## START QUOTED PASSAGE
Studio album by Jay Perez
- Released: June 15, 1993
- Venue: Zaz Recordings (San Antonio, Texas)
- Genre: Tejano; Traditional Mexican;
- Length: 33:32
- Language: Spanish
- Label: Sony Discos
- Producer: Luis Silva

Jay Perez chronology
|  | Te Llevo en Mi (1993) | Steel Rain (1994) |

= Te Llevo en Mi =

Te Llevo en Mi (I Carry You in Me) is the debut studio album by American Tejano music singer Jay Perez. The album peaked at number ten on the US Billboard Regional Mexican Albums chart. It garnered Perez the Billboard Latin Music Awards for New Regional Mexican Artist in 1994, as well as a nomination for the Tejano Music Award for Male Entertainer of the Year at the 1994 Tejano Music Awards. His English-language effort "On This Side of the Door" was nominated for the Tejano Country Single of the Year.

== Track listing ==
Credits adapted from the liner notes of Te Llevo en Mi.
## END QUOTED PASSAGE
## START SUPPLIED INFORMATION
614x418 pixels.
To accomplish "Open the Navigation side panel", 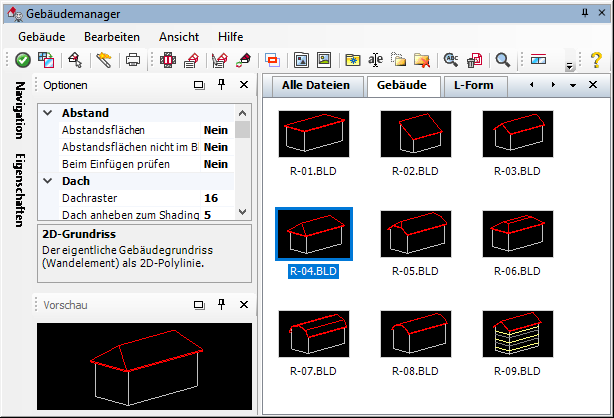I will [x=19, y=116].
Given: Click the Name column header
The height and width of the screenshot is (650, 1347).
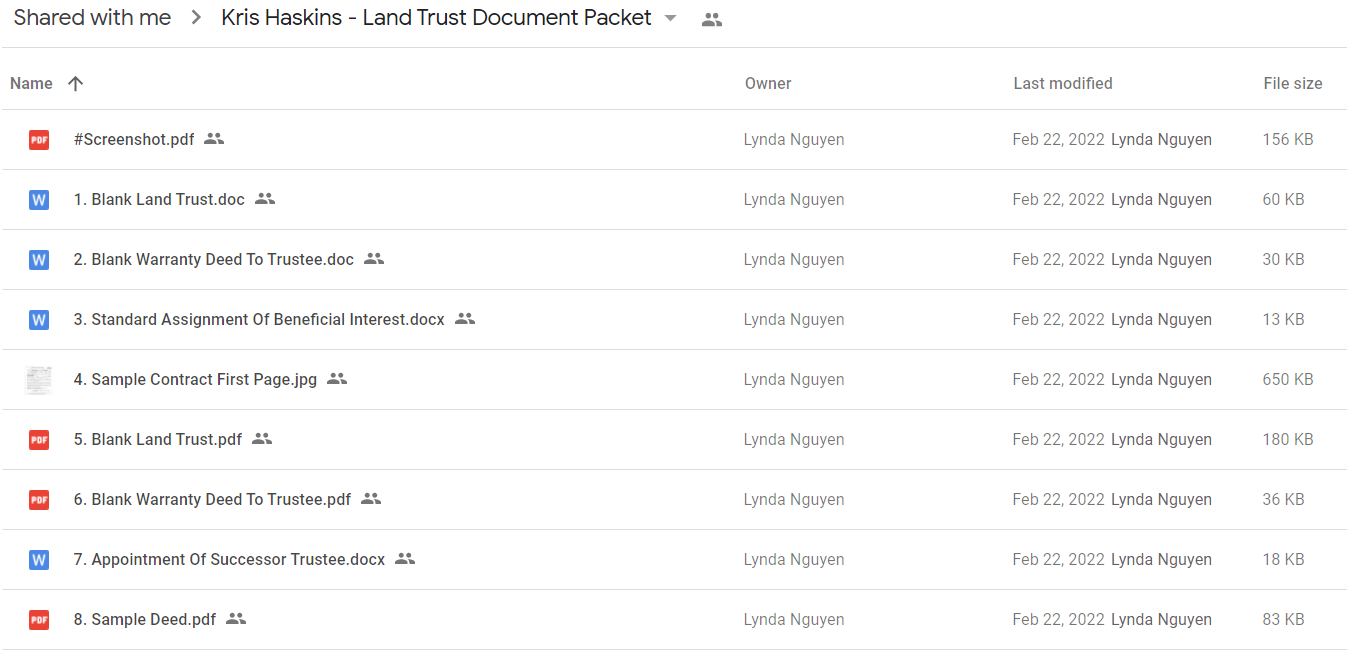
## END SUPPLIED INFORMATION
• COMPLETE THE FOLLOWING
a - In the Te Llevo en Mi article, what peak position did the album reach on the US Billboard Regional Mexican Albums chart?
b - List every award and award nomination that the Te Llevo en Mi article mentions.

• OUTPUTS
a - It peaked at number ten.

b -
- Billboard Latin Music Award for New Regional Mexican Artist (1994), won by Jay Perez
- Nomination for the Tejano Music Award for Male Entertainer of the Year at the 1994 Tejano Music Awards
- Nomination for Tejano Country Single of the Year, for "On This Side of the Door"